2. Lo consignado, entonces, conlleva a revalidar el veredicto del tribunal a-quo.
DECISIÓN
En mérito de lo expuesto, la Corte Suprema de Justicia, Sala de Casación Civil, administrando justicia en nombre de la República y por autoridad de la ley, confirma la sentencia impugnada.
Comuníquese por el medio más expedito a los interesados y, en oportunidad, remítanse las diligencias a la Corte Constitucional, para la eventual revisión.
FRANCISCO TERNERA BARRIOS
Presidente de Sala
ÁLVARO FERNANDO GARCÍA RESTREPO
HILDA GONZÁLEZ NEIRA
AROLDO WILSON QUIROZ MONSALVO
LUIS ALONSO RICO PUERTA
OCTAVIO AUGUSTO TEJEIRO DUQUE
Ausencia justificada
LUIS ARMANDO TOLOSA VILLABONA
1 En el que paralelamente se rechazaron recursos similares (también del gestor) contra el mismo auto de 27 de septiembre de 2019, adjuntados en memorial aparte, por «EXTEMPOR[Á]NEO».
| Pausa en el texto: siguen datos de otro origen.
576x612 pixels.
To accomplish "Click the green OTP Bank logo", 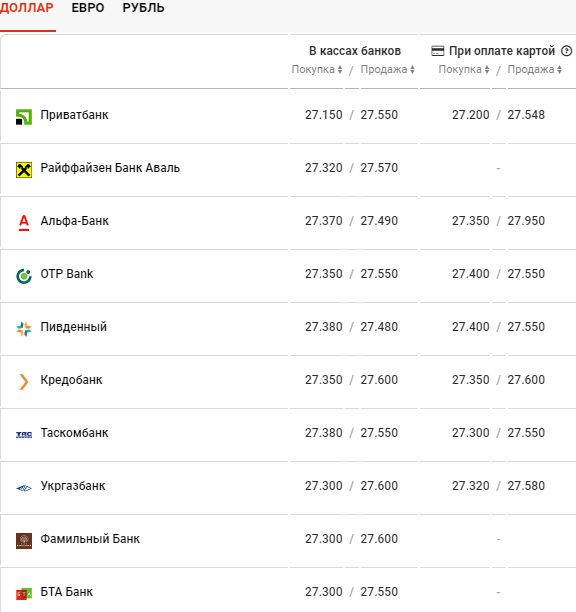I will [x=23, y=276].
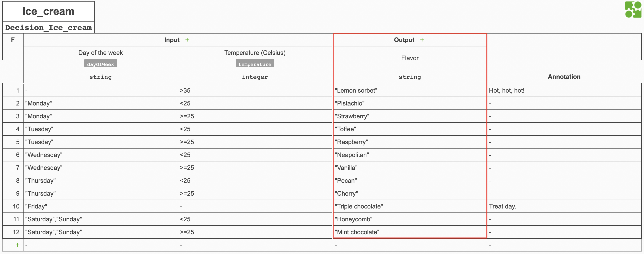Click the Flavor output column header
This screenshot has width=644, height=254.
(x=410, y=58)
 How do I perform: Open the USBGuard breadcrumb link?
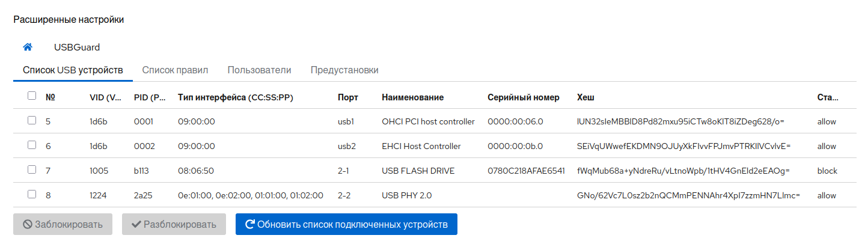(77, 47)
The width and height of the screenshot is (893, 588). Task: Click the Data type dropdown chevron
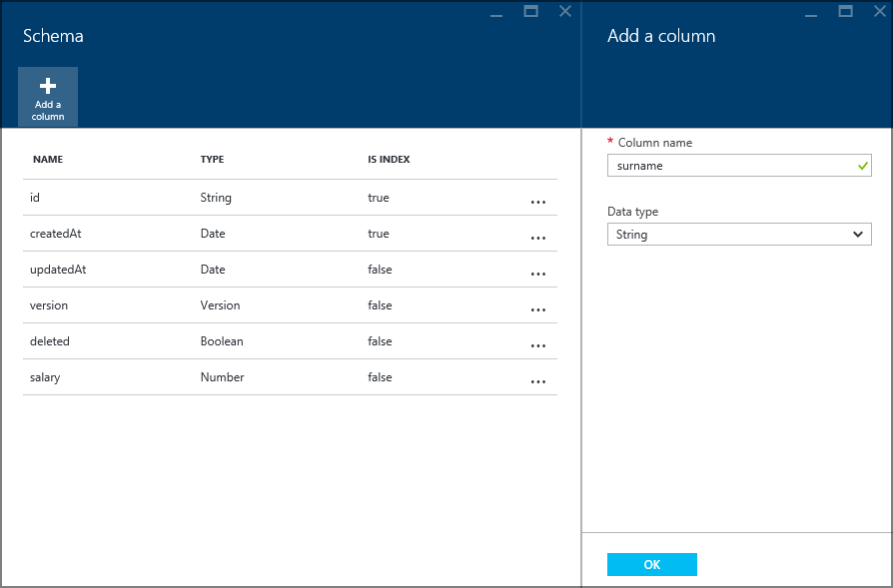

2 De 16 de marzo de 2020, por la que se respaldó, en primera instancia, la garantía suplicada por el aquí accionante.
3 En cuanto no se repuso la providencia de 27 de septiembre de 2019 y se negó la apelación en subsidio plasmada.
4 Sistema de Información del Registro Nacional de Abogados – Sala Administrativa del Consejo Superior de la Judicatura.
5 De 15 de diciembre de 2020, otra vez en favor del censor, en primer grado.
6 También se dejó de escuchar al ahora tutelante.
7 Cfr. Artículos 28 y 29 del decreto 196 de 1971.
8 Nugatorio de la apelación frente al auto de 27 de septiembre de 2019.